Before: NEWMAN and WINTER, Circuit Judges, and CARMAN, Judge, U.S. Court of International Trade.*
WINTER, Circuit Judge:
This petition for review of a decision of the Board of Immigration Appeals raises questions concerning the proof required to establish a well-founded fear of persecution for the purposes of Section 208(a) of the Immigration and Nationality Act ("Act"). 8 U.S.C. § 1158(a) (1988). Efrain Carranza entered the United States illegally on January 29, 1989. He sought asylum on the ground that he has a well-founded fear of persecution for his union-organizing and other activities if he returns to his native Honduras. He also sought withholding of deportation under Section 243(h) (1) of the Act. 8 U.S.C. § 1253(h) (1) (1988 & Supp. III 1991). We reverse the denial of asylum and remand for further proceedings not inconsistent with this opinion.
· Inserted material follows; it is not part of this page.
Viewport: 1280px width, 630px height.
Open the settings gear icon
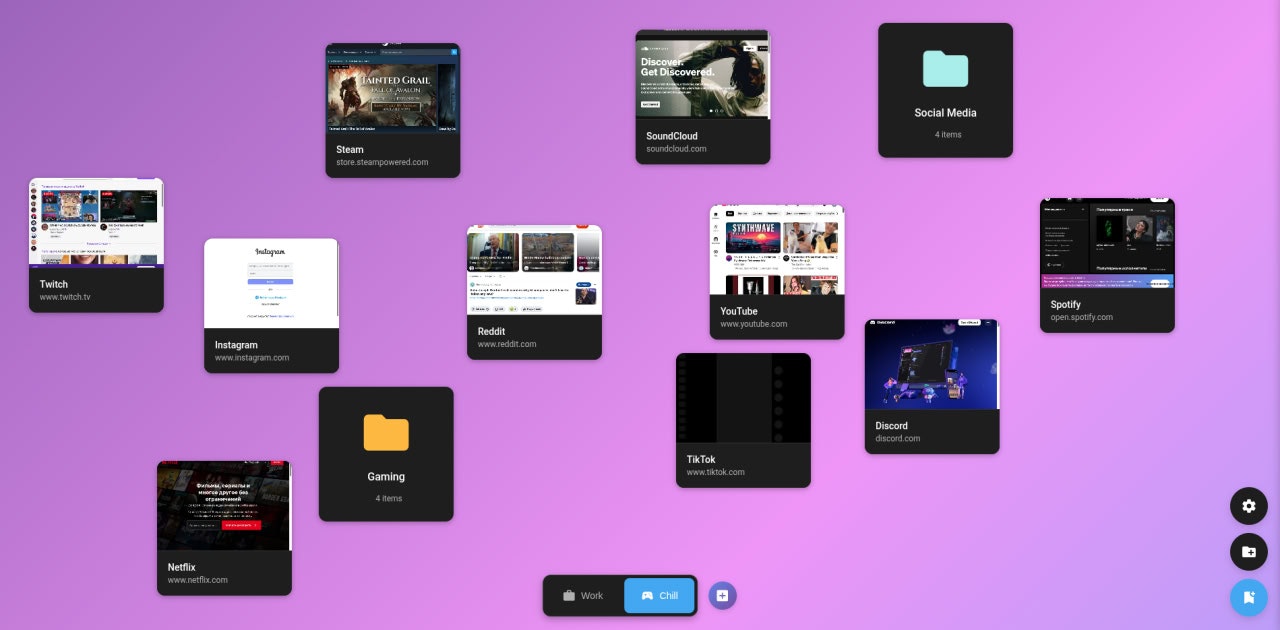(1248, 506)
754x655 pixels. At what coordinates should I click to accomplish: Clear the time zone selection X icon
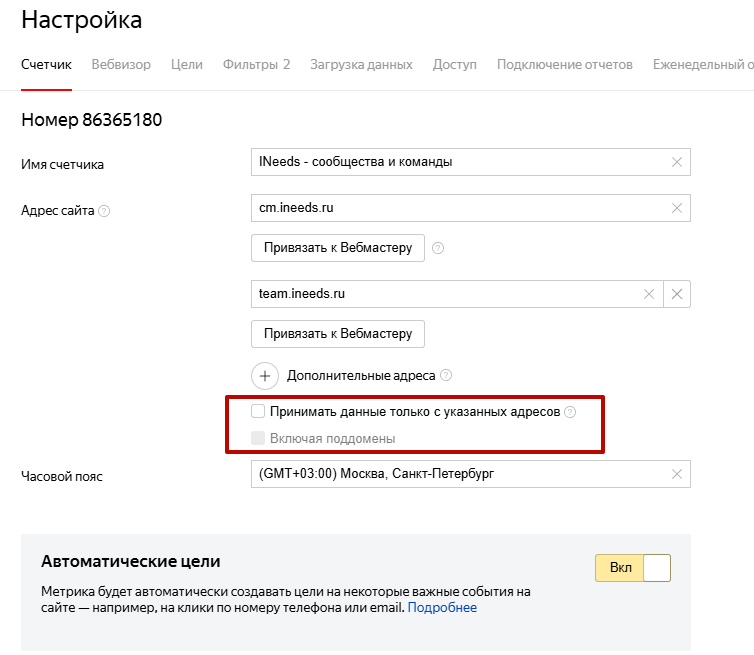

Carranza presented evidence as follows. From 1974 to 1978, he worked in a textile factory in San Pedro Sula, Honduras, where he assisted in organizing a union called Fezsitran, of which he became vice-president. During his term as vice-president, a strike occurred and, shortly thereafter, the factory burned down. Carranza testified that he did not know how the fire started but fled San Pedro Sula when a security body of the military police, Direction Nacional de Investigaciones ("DNI"), issued arrest warrants for Carranza and other union members for arson. The other union members were incarcerated.
Carranza returned to his hometown, Tele Atlantida, where he performed agricultural work for roughly two years. He eventually obtained work in a nearby suburb of Viveros Atlantida in a factory that cultivated plants and flowers for sale in the United States. He again organized a union, called Sitraciag, and was elected its president. Because the elected vice-president, Salvador Cruz, had superior speaking, reading, and writing skills, Cruz and Carranza traded positions. Cruz thus became president and the union's representative in negotiating with factory management.
While Cruz, Carranza and the union were preparing for negotiations with management, Cruz was taken away by the military, ostensibly for induction into military service. However, because Cruz was over the age of military service, and because the military commander and the factory manager were related, union members reasonably concluded that the military was collaborating with factory management to disrupt the union's activities.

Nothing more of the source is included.